I always wrote for myself. My ideas managed to do the same thing reading provided, escapism. I wrote, following the adventures of my characters, their tangled lives, their triumphs and troubles. I created worlds and destroyed civilizations. It was bliss. I never really worried about what others thought. It wasn’t until I started taking submitting my stories seriously that a beast awoke within me. Or rather a cranky, bleak, little, squawking crow. The inner critic.

“What are doing?” She cried, ruffling her ebony feathers in indignation.

“Writing.”

“No one will want to read that,” she cawed.

or

“That’s a bit strange, not interesting really, but strange.”

or the dreaded,

“That’s not going to work, you know. They’ll see right through that.”

At first, I ignored her. I finished my story, gave it a read through, liked what I had written and submitted it. I waited eagerly for a reply, soaring high on the dream of receiving a acceptance but only a rejection came.
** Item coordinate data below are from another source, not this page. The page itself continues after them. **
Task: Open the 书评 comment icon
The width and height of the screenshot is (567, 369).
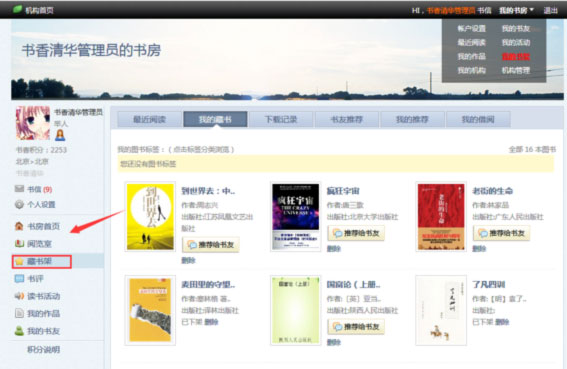Action: click(19, 279)
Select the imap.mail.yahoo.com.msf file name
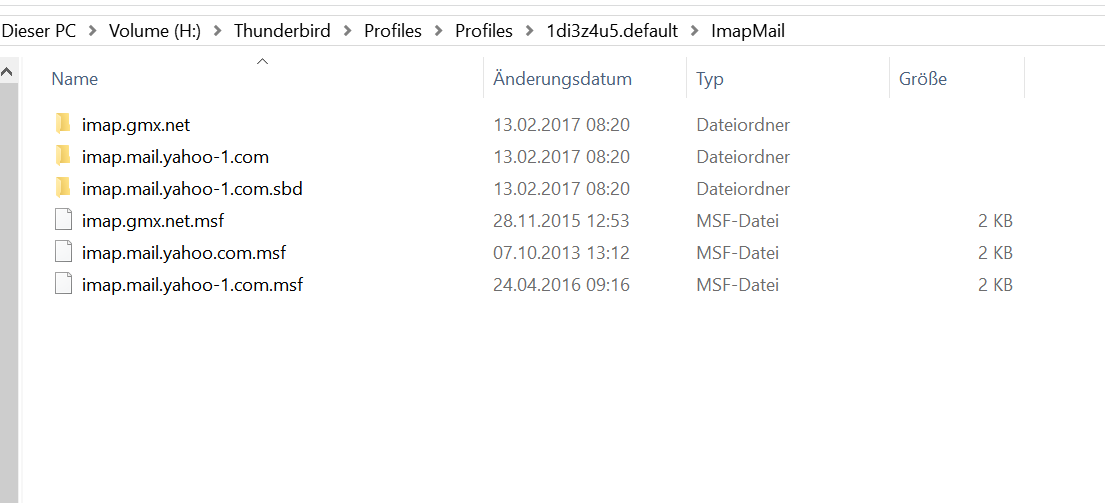 [x=184, y=253]
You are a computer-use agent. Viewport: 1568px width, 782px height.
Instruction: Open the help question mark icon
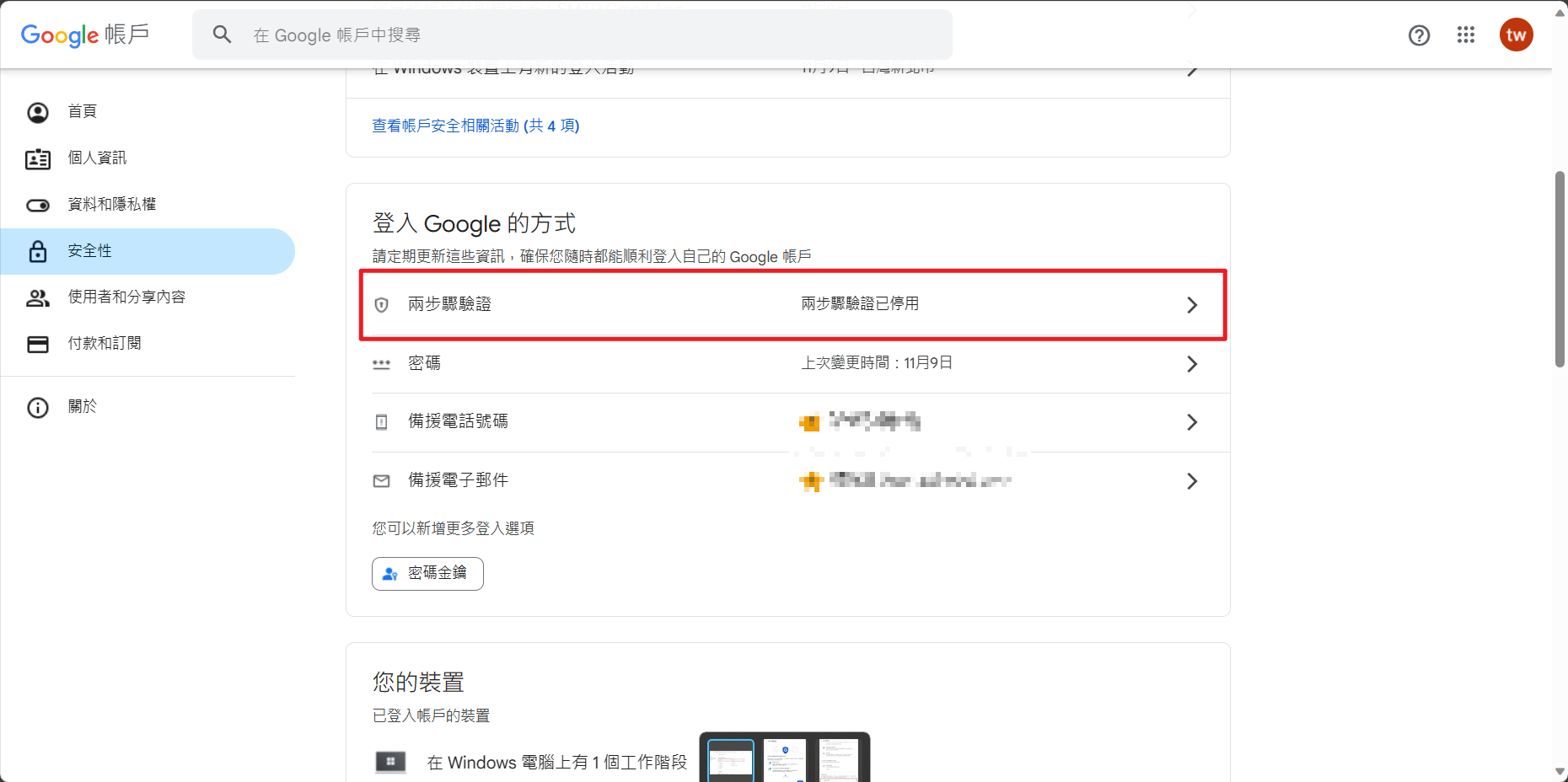tap(1419, 35)
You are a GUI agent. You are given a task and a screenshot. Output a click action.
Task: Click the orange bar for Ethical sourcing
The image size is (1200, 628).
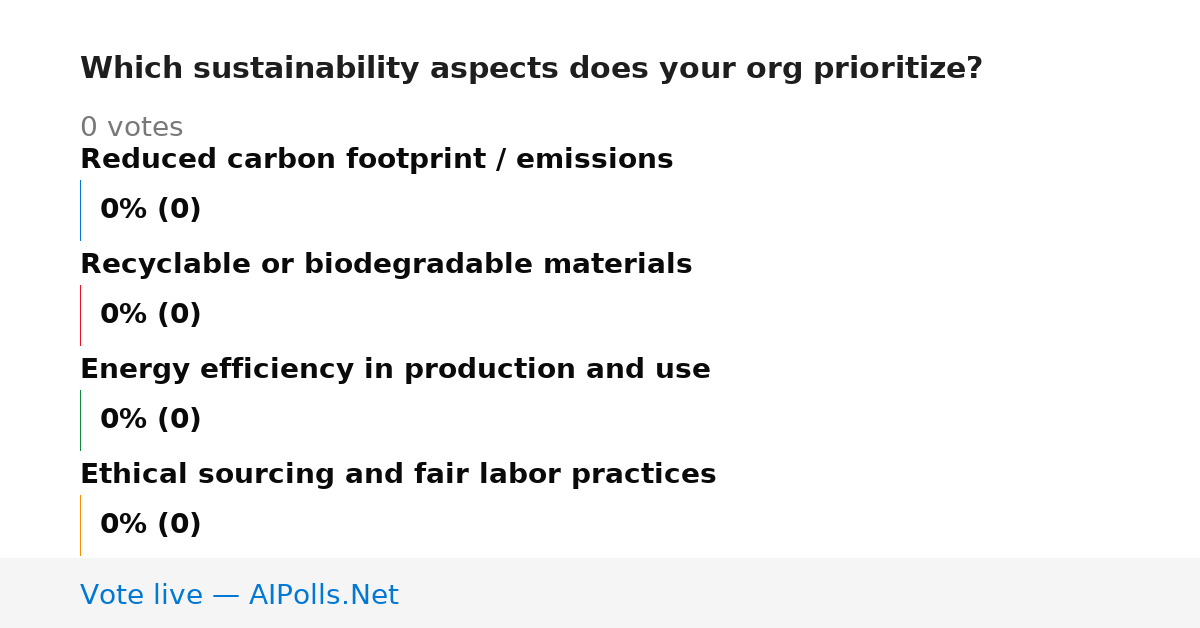(x=80, y=525)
“See, I told you,” she said, sounding too pleased with herself. I tried harder. I read more, I researched subjects to get a better understanding of what I wanted to write, and started revising. I began submitting again. Another rejection arrived, and another. Each letter proof that I was still not good enough.

I pushed myself harder. Focusing on other people’s opinions of what makes a good story, what they expected to read and I listened to that inner critic telling me that I could never hold a candle to everyone else’s talent. She pecked at me, her sharp beak poking holes in my confidence. Soon, I noticed that I was growing frustrated. Nothing was working, all my ideas ended abruptly and I couldn’t even think my way out a wet paper bag. I could no longer concentrate as well as I used to and my stories, although (if I may say so) having streaks of solid writing, suffered. They were like a rotted floor in an old house. Step on the wrong board and you would fall through. I found myself blocked, creatively. I was too concerned with other’s opinions and I restricted myself to what I thought I “should” write. Strangled and bound while rejection after rejection fell into my inbox, I seriously considered giving writing up, or at least submitting anything ever again.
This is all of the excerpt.